The story begins in 2011 when a group of well-meaning citizens purchased an older bungalow in downtown York, Alabama with the intention of turning it into a daycare. Unfortunately they couldn’t afford the repairs and the structure fell into disrepair. It soon became an embarrassment to the city and to its neighbours.
Enter conceptual artist Matthew Mazzotta and the Coleman Center for the Arts. The Coleman Center is a York, Alabama organization that uses art to spearhead social change and build local pride. It runs a spate of programs which partner the community with local and visiting artists. Mazzotta is a conceptual artist with a Masters of Science in Visual Studies from the Massachusetts Institute of Technology specializing in public installations. The Centre reached out to the artist and presto, a project was born. Mazzotta and his volunteer army disassembled the old house and retrieved some elements before the city fire department it ablaze and finished the job. The materials he salvaged became the building blocks of a sculpture called Open House.
Think of Transformers, the toy not the movie. Open House looks like a standard house with windows, a door and a pitched roof. The pink siding comes from the original structure. But looks can be deceiving because with a few deft moves, well two hours of manual labour actually, the fully articulated structure unfolds into an open-air, 100-seat community theatre with raked seating. You can see the change below.

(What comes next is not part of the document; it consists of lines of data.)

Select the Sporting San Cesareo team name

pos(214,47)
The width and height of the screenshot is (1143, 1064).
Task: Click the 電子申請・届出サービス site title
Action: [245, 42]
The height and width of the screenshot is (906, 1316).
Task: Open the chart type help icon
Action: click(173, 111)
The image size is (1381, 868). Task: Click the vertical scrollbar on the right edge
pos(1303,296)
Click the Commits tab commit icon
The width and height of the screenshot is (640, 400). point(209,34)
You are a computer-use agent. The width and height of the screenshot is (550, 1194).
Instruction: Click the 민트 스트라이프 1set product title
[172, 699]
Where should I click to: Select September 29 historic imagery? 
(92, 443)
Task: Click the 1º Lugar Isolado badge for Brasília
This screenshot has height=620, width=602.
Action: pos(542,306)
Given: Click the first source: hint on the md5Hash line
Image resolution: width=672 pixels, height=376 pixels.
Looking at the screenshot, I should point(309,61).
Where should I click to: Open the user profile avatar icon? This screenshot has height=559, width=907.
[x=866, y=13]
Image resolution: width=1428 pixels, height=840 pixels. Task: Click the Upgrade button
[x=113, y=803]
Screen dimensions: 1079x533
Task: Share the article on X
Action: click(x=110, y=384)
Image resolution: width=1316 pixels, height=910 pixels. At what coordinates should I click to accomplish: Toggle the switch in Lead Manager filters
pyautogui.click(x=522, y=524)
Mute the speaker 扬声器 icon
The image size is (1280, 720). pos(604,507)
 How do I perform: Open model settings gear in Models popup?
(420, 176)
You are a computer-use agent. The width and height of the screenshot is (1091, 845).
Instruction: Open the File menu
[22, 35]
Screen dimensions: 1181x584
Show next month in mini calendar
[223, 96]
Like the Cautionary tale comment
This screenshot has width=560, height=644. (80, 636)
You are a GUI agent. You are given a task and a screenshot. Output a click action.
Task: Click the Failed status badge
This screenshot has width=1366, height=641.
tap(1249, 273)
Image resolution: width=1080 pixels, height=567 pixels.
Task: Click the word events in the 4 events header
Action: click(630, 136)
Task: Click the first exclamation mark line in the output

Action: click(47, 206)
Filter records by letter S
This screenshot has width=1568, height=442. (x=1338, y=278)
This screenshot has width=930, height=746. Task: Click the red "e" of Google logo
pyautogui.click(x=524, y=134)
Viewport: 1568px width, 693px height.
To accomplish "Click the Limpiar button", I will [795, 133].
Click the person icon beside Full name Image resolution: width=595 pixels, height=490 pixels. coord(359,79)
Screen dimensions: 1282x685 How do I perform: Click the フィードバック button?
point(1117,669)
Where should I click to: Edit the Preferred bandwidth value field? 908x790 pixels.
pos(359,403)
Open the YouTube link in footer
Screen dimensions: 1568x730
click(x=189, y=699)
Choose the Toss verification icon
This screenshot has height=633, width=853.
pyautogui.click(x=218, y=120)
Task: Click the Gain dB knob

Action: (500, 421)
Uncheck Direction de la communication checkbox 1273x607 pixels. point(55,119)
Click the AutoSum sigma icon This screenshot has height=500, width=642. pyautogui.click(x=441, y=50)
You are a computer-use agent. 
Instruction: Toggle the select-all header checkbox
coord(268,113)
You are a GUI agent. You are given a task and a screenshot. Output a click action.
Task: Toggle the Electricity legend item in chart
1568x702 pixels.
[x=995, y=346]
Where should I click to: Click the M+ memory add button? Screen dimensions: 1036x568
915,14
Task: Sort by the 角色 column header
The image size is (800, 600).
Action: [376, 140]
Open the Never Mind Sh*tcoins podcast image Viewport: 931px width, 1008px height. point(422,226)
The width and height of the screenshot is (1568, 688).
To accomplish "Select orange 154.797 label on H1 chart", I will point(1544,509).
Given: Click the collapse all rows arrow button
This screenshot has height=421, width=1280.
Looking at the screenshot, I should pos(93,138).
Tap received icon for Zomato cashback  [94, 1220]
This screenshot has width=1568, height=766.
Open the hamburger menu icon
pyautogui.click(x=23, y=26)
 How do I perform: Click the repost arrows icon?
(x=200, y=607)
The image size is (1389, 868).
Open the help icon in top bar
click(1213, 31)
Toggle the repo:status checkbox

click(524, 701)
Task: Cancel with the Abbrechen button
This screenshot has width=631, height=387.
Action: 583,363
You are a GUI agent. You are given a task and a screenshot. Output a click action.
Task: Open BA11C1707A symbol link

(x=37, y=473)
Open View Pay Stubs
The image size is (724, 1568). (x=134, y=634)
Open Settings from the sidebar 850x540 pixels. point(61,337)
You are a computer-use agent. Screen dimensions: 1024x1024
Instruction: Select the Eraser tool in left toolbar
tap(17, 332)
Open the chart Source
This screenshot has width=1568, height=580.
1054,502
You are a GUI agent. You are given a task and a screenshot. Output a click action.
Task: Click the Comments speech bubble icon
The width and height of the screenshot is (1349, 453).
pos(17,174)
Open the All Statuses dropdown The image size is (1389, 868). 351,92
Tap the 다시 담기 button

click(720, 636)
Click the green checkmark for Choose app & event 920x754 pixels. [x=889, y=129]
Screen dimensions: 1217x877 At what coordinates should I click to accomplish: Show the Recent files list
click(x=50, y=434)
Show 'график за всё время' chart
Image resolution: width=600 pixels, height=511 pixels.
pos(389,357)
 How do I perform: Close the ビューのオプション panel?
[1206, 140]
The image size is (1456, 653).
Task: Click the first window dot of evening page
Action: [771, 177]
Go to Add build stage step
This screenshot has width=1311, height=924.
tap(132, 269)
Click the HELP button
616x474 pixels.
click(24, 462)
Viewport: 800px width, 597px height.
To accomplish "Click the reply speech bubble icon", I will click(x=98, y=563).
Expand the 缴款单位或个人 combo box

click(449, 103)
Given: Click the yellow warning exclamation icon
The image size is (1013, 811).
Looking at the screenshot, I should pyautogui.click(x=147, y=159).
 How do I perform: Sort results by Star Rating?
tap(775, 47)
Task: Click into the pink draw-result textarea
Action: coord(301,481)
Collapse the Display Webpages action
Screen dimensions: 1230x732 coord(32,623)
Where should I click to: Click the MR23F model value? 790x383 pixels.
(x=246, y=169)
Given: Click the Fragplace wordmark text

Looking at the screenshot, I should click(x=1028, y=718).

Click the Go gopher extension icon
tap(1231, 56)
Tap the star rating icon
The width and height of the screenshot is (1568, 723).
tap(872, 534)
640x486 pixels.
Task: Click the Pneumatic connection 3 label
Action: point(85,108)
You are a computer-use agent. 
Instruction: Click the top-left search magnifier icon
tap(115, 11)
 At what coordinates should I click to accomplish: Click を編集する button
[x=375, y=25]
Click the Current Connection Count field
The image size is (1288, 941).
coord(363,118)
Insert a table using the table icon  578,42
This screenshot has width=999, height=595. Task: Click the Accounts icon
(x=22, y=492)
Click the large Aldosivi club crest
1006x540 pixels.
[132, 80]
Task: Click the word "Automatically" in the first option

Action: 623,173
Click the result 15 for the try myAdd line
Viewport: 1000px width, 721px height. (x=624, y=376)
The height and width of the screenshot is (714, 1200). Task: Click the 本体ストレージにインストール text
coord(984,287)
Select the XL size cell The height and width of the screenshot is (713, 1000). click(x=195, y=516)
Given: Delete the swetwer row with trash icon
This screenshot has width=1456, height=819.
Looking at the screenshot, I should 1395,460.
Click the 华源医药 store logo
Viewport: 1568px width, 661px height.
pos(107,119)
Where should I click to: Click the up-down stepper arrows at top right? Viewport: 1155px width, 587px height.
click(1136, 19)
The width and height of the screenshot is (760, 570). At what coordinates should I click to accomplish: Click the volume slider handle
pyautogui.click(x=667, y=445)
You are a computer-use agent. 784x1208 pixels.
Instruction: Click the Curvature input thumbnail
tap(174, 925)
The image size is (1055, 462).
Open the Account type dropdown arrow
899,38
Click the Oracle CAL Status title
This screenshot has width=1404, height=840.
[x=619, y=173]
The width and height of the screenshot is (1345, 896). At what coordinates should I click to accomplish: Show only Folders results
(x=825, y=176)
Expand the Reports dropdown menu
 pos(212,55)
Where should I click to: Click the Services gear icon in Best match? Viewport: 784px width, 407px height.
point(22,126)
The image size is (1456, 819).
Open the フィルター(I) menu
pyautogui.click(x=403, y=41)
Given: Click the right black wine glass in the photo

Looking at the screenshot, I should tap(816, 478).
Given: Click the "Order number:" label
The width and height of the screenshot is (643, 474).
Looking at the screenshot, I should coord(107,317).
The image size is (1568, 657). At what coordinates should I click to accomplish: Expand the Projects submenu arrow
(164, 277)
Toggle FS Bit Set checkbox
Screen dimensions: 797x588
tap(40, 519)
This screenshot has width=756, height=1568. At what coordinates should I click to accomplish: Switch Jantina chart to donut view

In keeping with the Coleman Center’s community-minded mandate no hydraulics are used to pull the piece apart and reassemble it. That’s the point. Open House is purposely designed to bring people together in a common purpose. It needs people power to pull it apart and put it together. Concealed compartments house the various tools and jacks need to complete the transformation. When it’s opened up it becomes a venue for musicians and community theatre. When it’s closed back up it resembles the original bungalow and reminds people of what was there before, a blighted property which was of no use to anyone. The local group Time Zone Band got things hopping at the site’s official opening. Months before it was a dead zone.